First, we'll need to retrieve the OverlappedData instance that the native pointer is mapped into. This is exactly the purpose of the GetOverlappedFromNative function, but since it's implemented inside the CLR, we can't simply use a decompiler to see its implementation. Instead, we could use the u command again. This time, the output should be similar to this:
0:073> !u 000007fe`f2c20470
Unmanaged code
000007fe`f2c20470 e9bb8d1a01 jmp clr!GetOverlappedFromNative (000007fe`f3dc9230)
0:073> !u 000007fe`f3dc9230
Unmanaged code
000007fe`f3dc9230 488d41b0 lea rax,[rcx-50h]
000007fe`f3dc9234 c3 ret
After a short redirection into the CLR, we can see the function simply draws the pointer back by 0x50 bytes (that is, the native structure is actually contained by the managed one). This is consistent with the function's implementation in the SSCLI:
static OverlappedDataObject* GetOverlapped (LPOVERLAPPED nativeOverlapped)
{
...
return (OverlappedDataObject*)((BYTE*)nativeOverlapped - offsetof(OverlappedDataObject, Internal));
}
Dumping the contents of the OverlappedData's instance should give an output similar to this:
0:073> !do 0x0000000005043e08-0x50
Name: System.Threading.OverlappedData
MethodTable: 000007fef2903180
EEClass: 000007fef2a0a110
Size: 120(0x78) bytes
File: C:\...\mscorlib.dll
Fields:
... Offset Type VT Attr Value Name
... 8 System.IAsyncResult 0 instance 0000000000000000 m_asyncResult
... 10 ...ompletionCallback 0 instance 0000000005a46028 m_iocb
... 18 ...ompletionCallback 0 instance 0000000000000000 m_iocbHelper
... 20 ...eading.Overlapped 0 instance 0000000005a46010 m_overlapped
... 28 System.Object 0 instance 0000000013335c18 m_userObject
... 30 ...ppedDataCacheLine 0 instance 00000000050436d8 m_cacheLine
... 38 System.IntPtr 1 instance 221828 m_pinSelf
... 40 System.IntPtr 1 instance 0 m_userObjectInternal
... 48 System.Int32 1 instance 1 m_AppDomainId
... 4c System.Int16 1 instance 13 m_slot
... 4e System.Byte 1 instance 0 m_isArray
... 4f System.Byte 1 instance 0 m_toBeCleaned
... 50 ....NativeOverlapped 1 instance 0000000005043e08 m_nativeOverlapped
Dumping the m_iocb member and then m_target, should give you the problematic object.

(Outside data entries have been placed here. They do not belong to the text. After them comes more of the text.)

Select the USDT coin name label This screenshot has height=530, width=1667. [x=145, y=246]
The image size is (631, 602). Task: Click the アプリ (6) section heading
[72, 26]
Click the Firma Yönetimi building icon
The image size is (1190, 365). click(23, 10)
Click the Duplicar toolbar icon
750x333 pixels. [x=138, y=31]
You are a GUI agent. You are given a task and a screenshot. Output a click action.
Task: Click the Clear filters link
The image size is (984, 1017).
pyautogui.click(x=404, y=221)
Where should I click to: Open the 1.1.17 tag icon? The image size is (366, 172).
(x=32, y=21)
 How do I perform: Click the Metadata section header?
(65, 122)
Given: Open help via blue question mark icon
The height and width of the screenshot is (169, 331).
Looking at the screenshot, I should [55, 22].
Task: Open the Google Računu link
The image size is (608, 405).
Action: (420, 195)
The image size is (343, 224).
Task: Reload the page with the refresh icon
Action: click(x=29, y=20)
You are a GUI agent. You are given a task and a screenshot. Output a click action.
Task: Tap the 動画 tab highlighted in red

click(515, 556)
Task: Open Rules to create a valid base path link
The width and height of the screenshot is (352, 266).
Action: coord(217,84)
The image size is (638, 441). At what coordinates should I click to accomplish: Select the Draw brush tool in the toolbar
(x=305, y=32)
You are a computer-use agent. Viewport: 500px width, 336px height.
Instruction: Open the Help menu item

In the demonstrated case, the object is an instance of SocketAsyncEventArgs, so dumping it and looking the the m_DisposedCalled field proves the assumed theory:
0:073> !do 0000000005a53b58
Name: System.Net.Sockets.SocketAsyncEventArgs
MethodTable: 000007fef21248c0
EEClass: 000007fef1e6d550
Size: 440(0x1b8) bytes
File: C:\...\v4.0_4.0.0.0__b77a5c561934e089\System.dll
Fields:
... Offset Type VT Attr Value Name
... 80 System.EventArgs 0 shared static Empty
... >> Domain:Value 0000000000112a40:0000000003326168 <<
... 8 ...et.Sockets.Socket 0 instance 0000000000000000 m_AcceptSocket
... 10 ...et.Sockets.Socket 0 instance 0000000000000000 m_ConnectSocket
... 18 System.Byte[] 0 instance 0000000013335c18 m_Buffer
... 170 System.Net.WSABuffer 1 instance 0000000005a53cc8 m_WSABuffer
... e8 System.IntPtr 1 instance 13335c28 m_PtrSingleBuffer
... 130 System.Int32 1 instance 32768 m_Count
... 134 System.Int32 1 instance 0 m_Offset
... 20 ...lib]], mscorlib]] 0 instance 0000000000000000 m_BufferList
... 16c System.Boolean 1 instance 0 m_BufferListChanged
... 28 ...m.Net.WSABuffer[] 0 instance 0000000000000000 m_WSABufferArray
... 138 System.Int32 1 instance 32768 m_BytesTransferred
... 30 ...entArgs, System]] 0 instance 0000000000000000 m_Completed
...
... 16f System.Boolean 1 instance 1 m_DisposeCalled
...
In order to find out which part of our code initiated the current IO operation, we could use !gcroot on the target object or the m_userObject member. In some cases, simply examining the contents of m_userObject could give us a rough idea regarding the identity of the culprit.